Exercise material
....

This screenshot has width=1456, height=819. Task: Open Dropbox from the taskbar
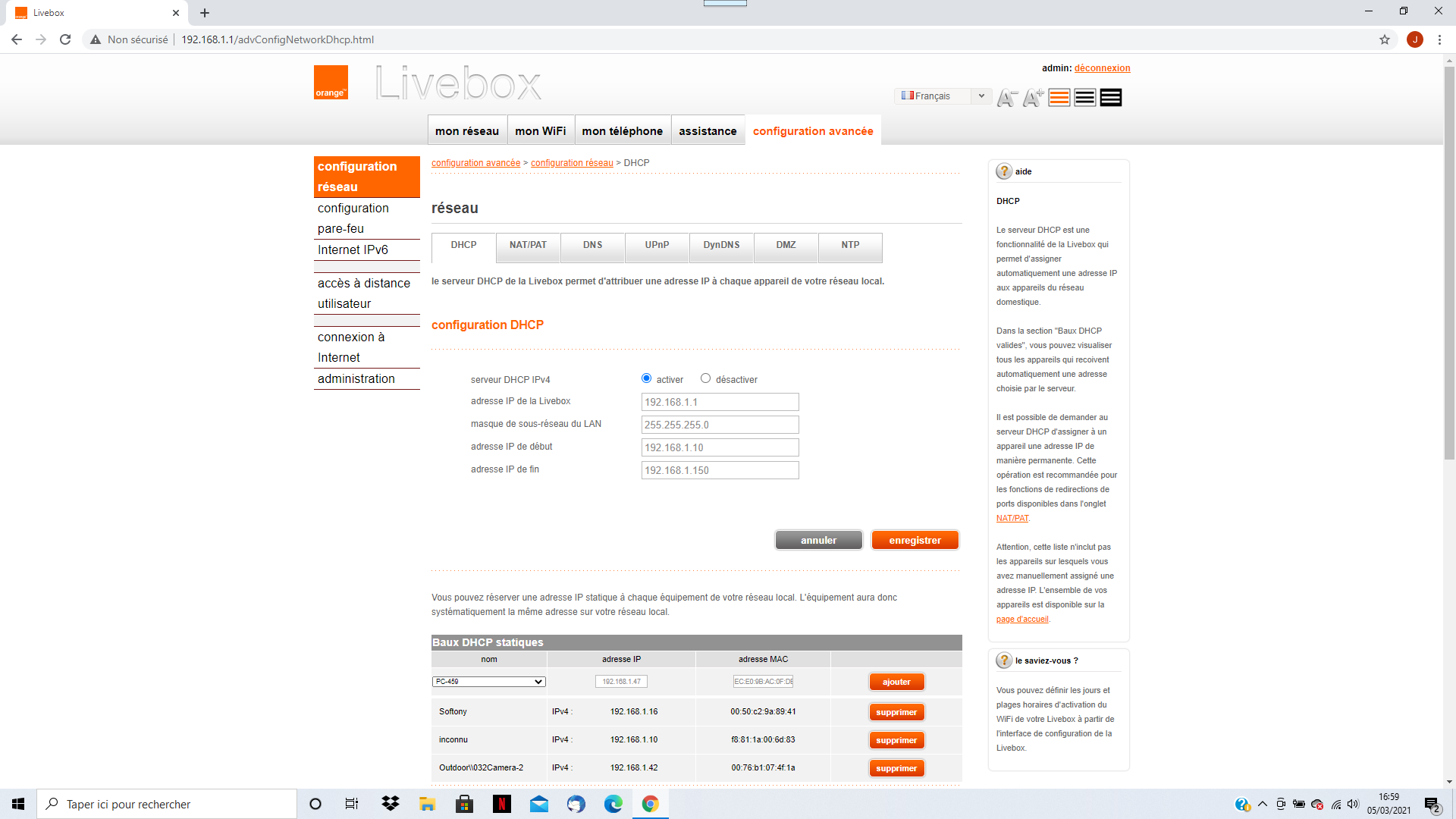point(390,804)
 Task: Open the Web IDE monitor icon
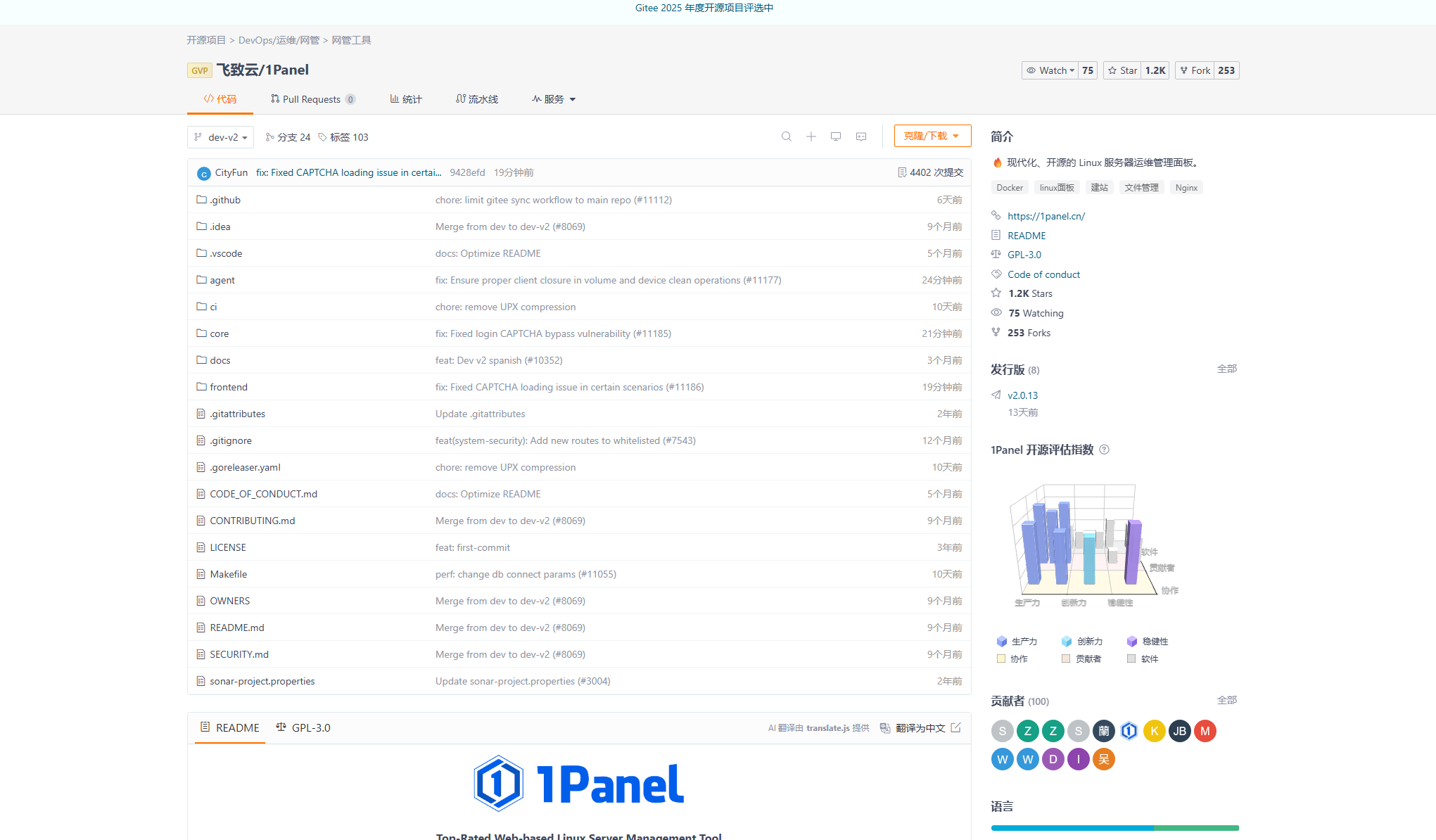click(835, 136)
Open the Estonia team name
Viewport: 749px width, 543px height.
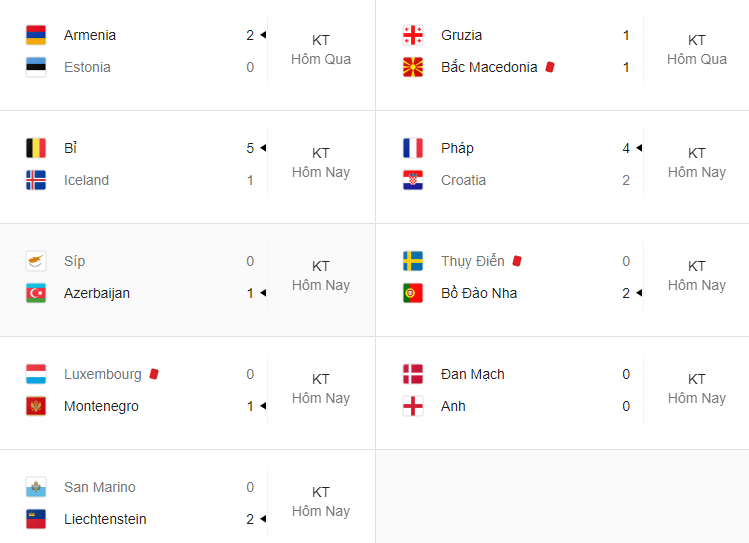(87, 67)
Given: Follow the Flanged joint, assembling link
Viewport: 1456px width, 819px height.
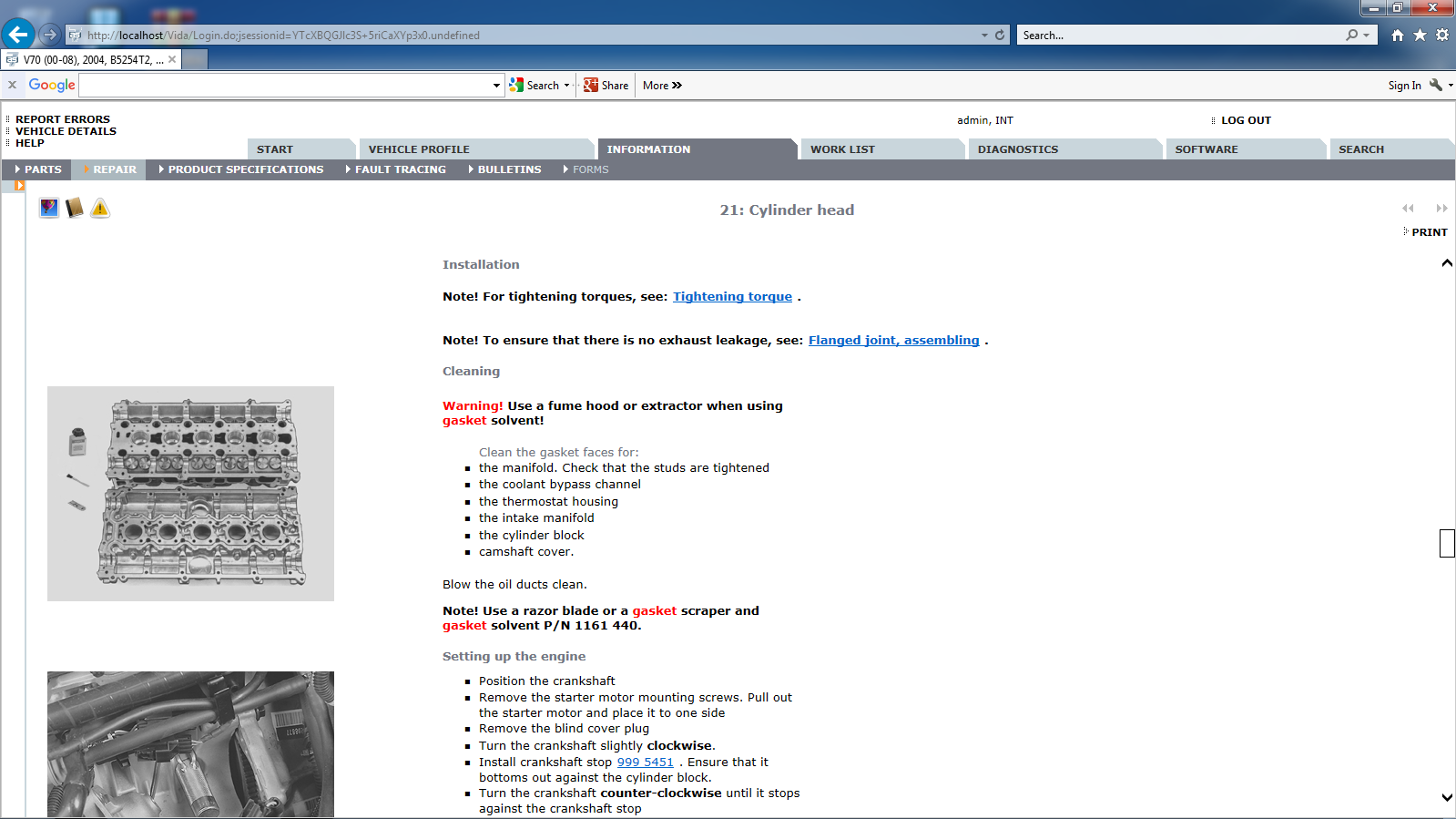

....

Given task
Rewrite these lines as a numbered list, leaving out blank lines and the pictures.

Full response
1. This screenshot has width=1456, height=819. Task: Open Dropbox from the taskbar
2. point(390,804)
3.  Task: Open the Web IDE monitor icon
4. click(835, 136)
5. Open the Estonia team name
6. Viewport: 749px width, 543px height.
7. (87, 67)
8. Given: Follow the Flanged joint, assembling link
9. Viewport: 1456px width, 819px height.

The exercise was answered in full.